220 Quadratmeter werden von Regiomed angemietet. Das bisher am Marktplatz in der ehemaligen Praxis von Dr. Peter Falkenberg betriebene Medizinische Versorgungszentrum (MVZ) zieht komplett um, bestätigt Simone Müller, Bereichsleiterin für Ambulante Versorgung bei Regiomed. Die Allgemeinmediziner Reinhard Faßhauer und Dr. Ingrid Löffler-Soriano werden dann ihre Patienten nicht nur barrierefrei in einer hellen Praxis empfangen können. "Insgesamt wurde nach unseren Wünschen gebaut, um einen effektiven Praxisablauf zu ermöglichen", freut sich Müller. Der großzügige Zuschnitt der Praxis ermöglicht es dem Klinikverbund zusätzlich, sich um den Nachwuchs in der Region zu kümmern: "Frau Dr. Löffler-Soriano wird dort Hausärzte ambulant weiterbilden", informiert die MVZ-Verantwortliche.
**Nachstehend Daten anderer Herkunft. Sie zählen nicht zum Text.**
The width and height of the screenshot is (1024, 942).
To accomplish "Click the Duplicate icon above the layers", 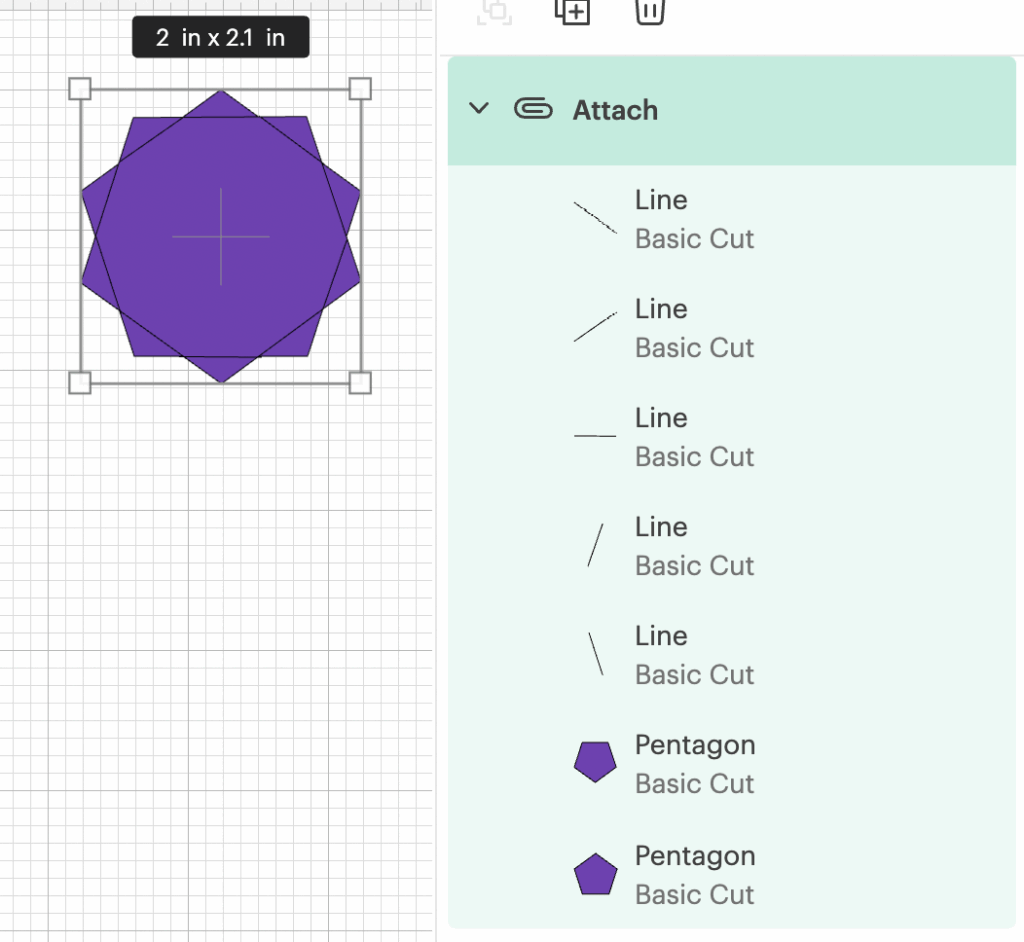I will click(x=572, y=11).
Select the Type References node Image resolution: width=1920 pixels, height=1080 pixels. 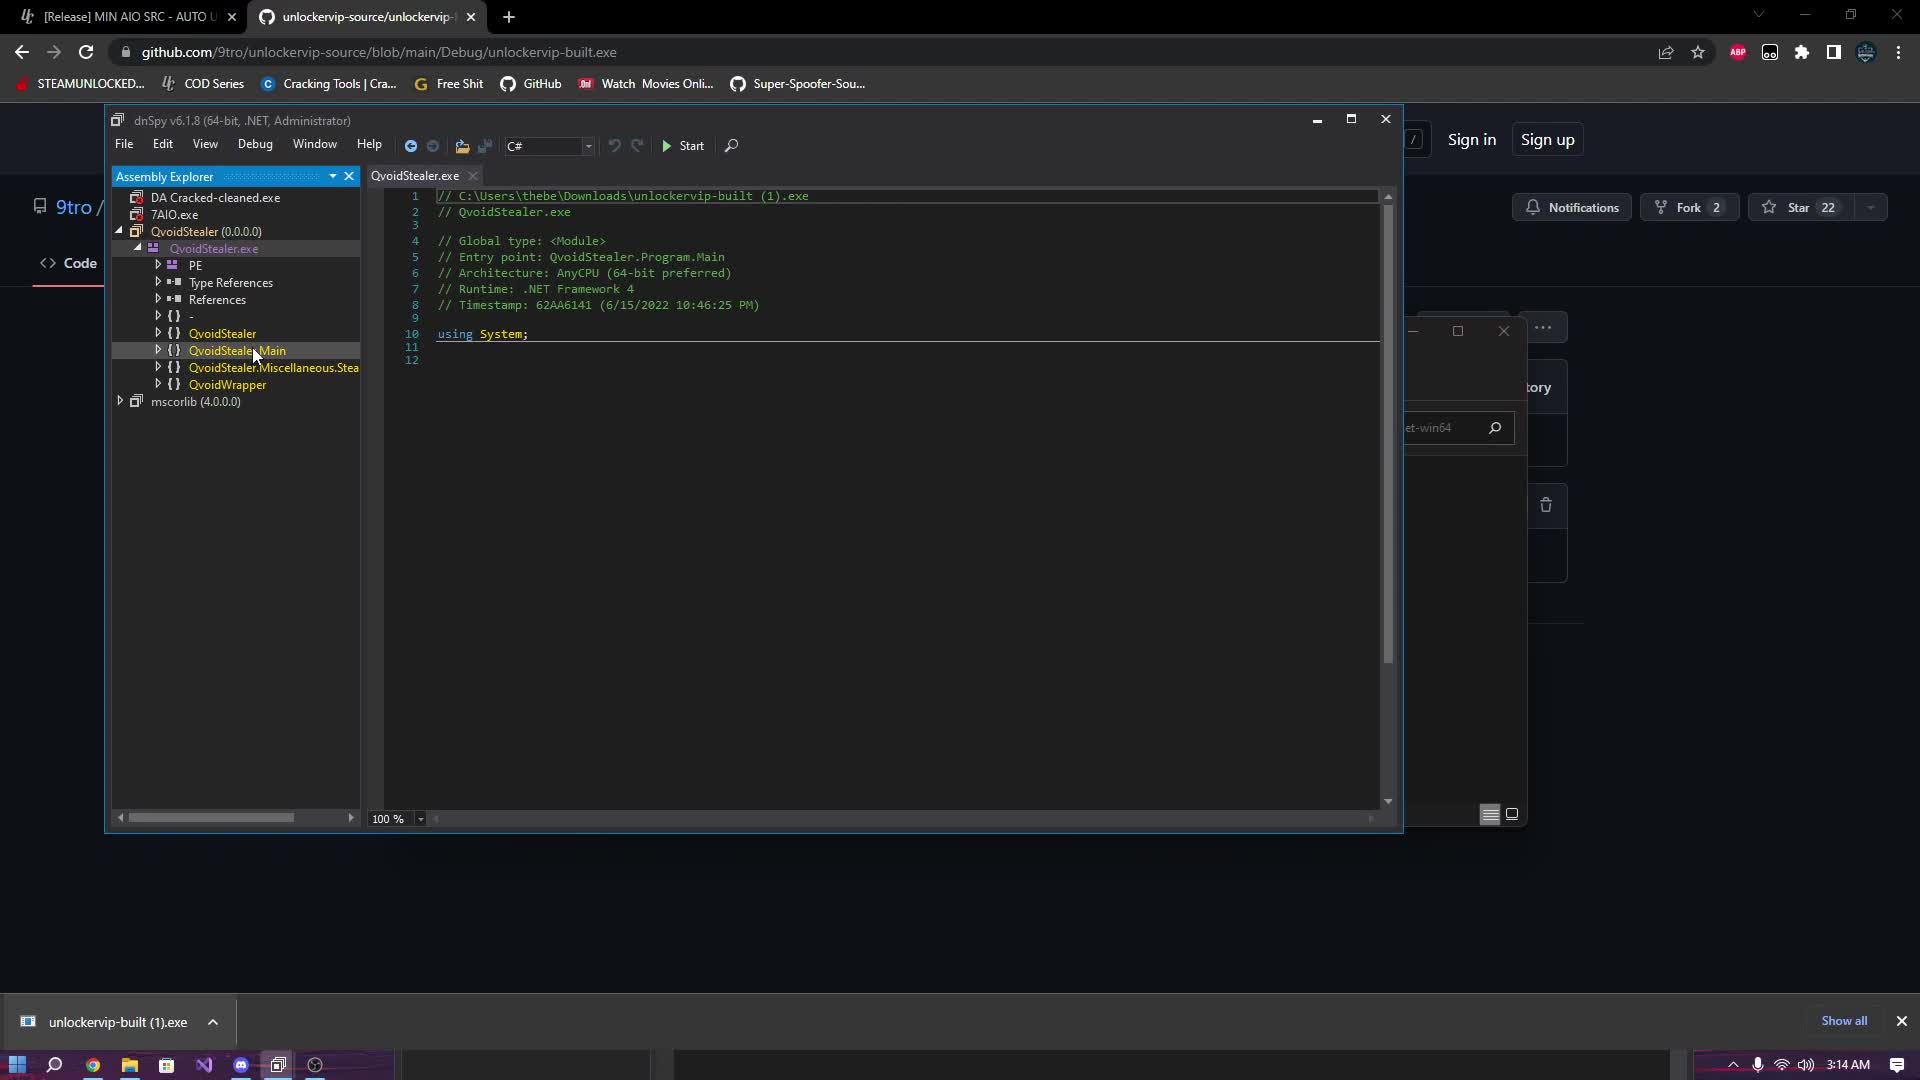(230, 283)
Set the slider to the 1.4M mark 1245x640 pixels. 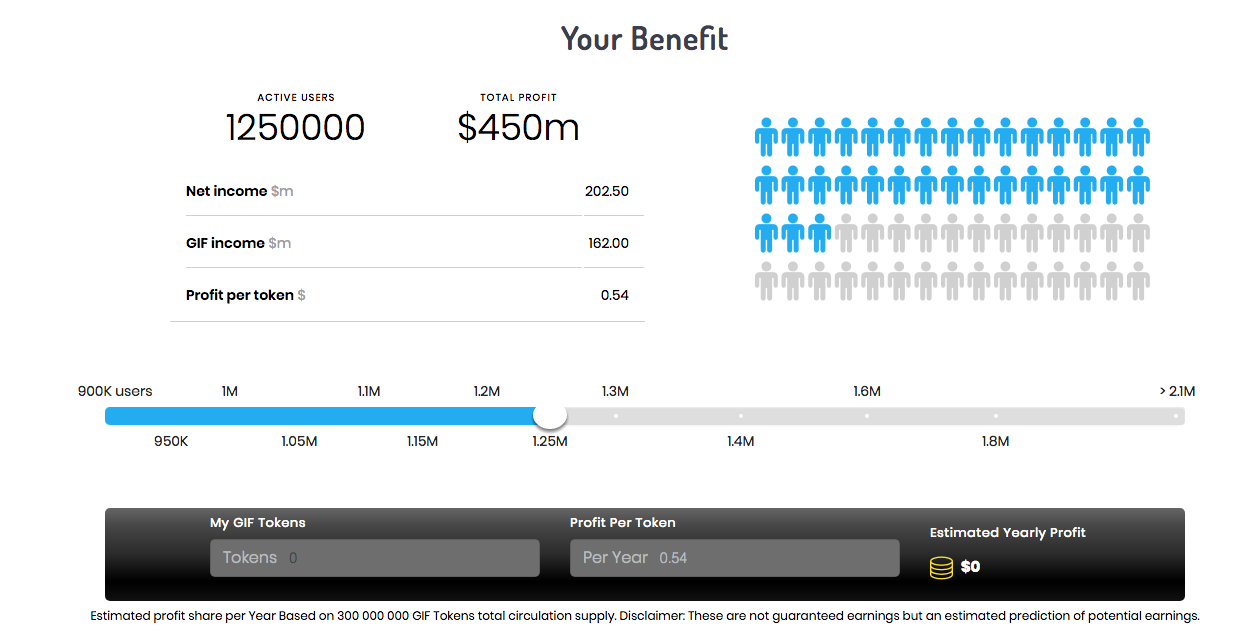pyautogui.click(x=741, y=416)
Mieter aus der Region erwünscht
Die Investoren haben sich bewusst um Mieter aus der Region bemüht. "Wir haben alle Aspekte durchleuchtet und Vorteile für alle gesehen", schildert Manfred Geiss. Anbieter wie Kunden profitierten von modernen, hellen und barrierefreien Räumlichkeiten, die Bekanntheit der Mieter sorge für ausreichenden Zulauf, der wiederum auch dem benachbarten Einkaufsmarkt samt Café zugute komme. Für den gebürtigen Seßlacher Geiss bietet das neue Ärztehaus zudem die Chance, in seine Heimatstadt zurückkehren. Der angehende Mediziner, der für nächstes Jahr seinen Abschluss anstrebt, möchte seine Facharztausbildung vor Ort absolvieren. Dazu laufen derzeit Gespräche mit mehreren Anwärtern für die eine noch verfügbare Praxis im neuen Ärztehaus. "Wir prüfen noch verschiedene Modelle und Schwerpunkte", äußert sich Geiss noch vage. Mit seiner Freude über die Rückkehr in die ländliche Region ("Es wird Zeit!"), bildet der 33-Jährige in seinem Semester an der JMU Würzburg die Ausnahme. Geiss bestätigt: "Es ist eher selten, dass jemand auf dem Land praktizieren möchte."